To sample a random variable $x$ with density $f(x)$ we introduce an auxiliary variable Y and iterate as follows:

- Given a sample $x$ we choose y uniformly at random from the interval $[0, f(x)]$;
- given $y$ we choose $x$ uniformly at random from the set $f^{-1}[y, +\infty)$.
- The sample of $x$ is obtained by ignoring the y values.

Our auxiliary variable $y$ represents a horizontal "slice" of the distribution. The rest of each iteration is dedicated to sampling an $x$ value from the slice which is representative of the density of the region being considered.

In practice, sampling from a horizontal slice of a multimodal distribution is difficult. There is a tension between obtaining a large sampling region and thereby making possible large moves in the distribution space, and obtaining a simpler sampling region to increase efficiency. One option for simplifying this process is regional expansion and contraction.

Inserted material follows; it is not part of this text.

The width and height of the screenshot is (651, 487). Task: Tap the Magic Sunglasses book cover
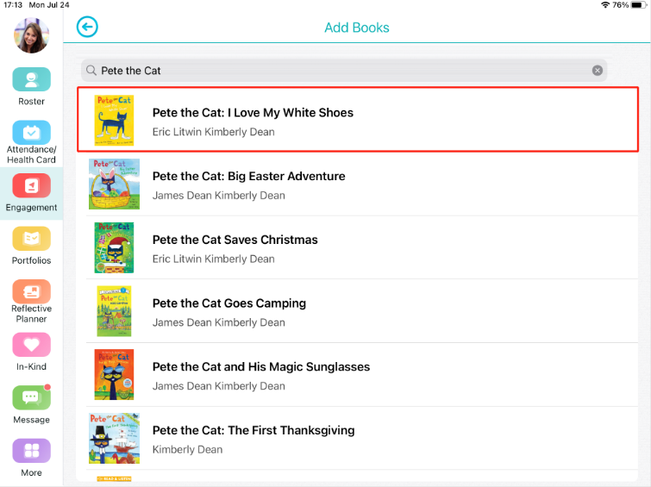click(x=114, y=374)
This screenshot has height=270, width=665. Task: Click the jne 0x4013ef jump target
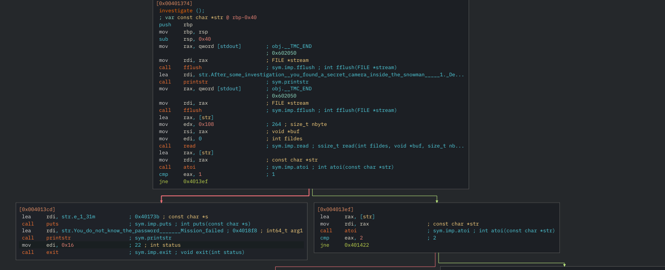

- First, a width parameter $w$ is used to define the area containing the given x value. Each endpoint of this area is tested to see if it lies outside the given slice. If not, the region is extended in the appropriate direction(s) by $w$ until the end both endpoints lie outside the slice.
- A candidate sample is selected uniformly from within this region. If the candidate sample lies inside of the slice, then it is accepted as the new sample. If it lies outside of the slice, the candidate point becomes the new boundary for the region. A new candidate sample is taken uniformly. The process repeats until the candidate sample is within the slice. (See diagram for a visual example).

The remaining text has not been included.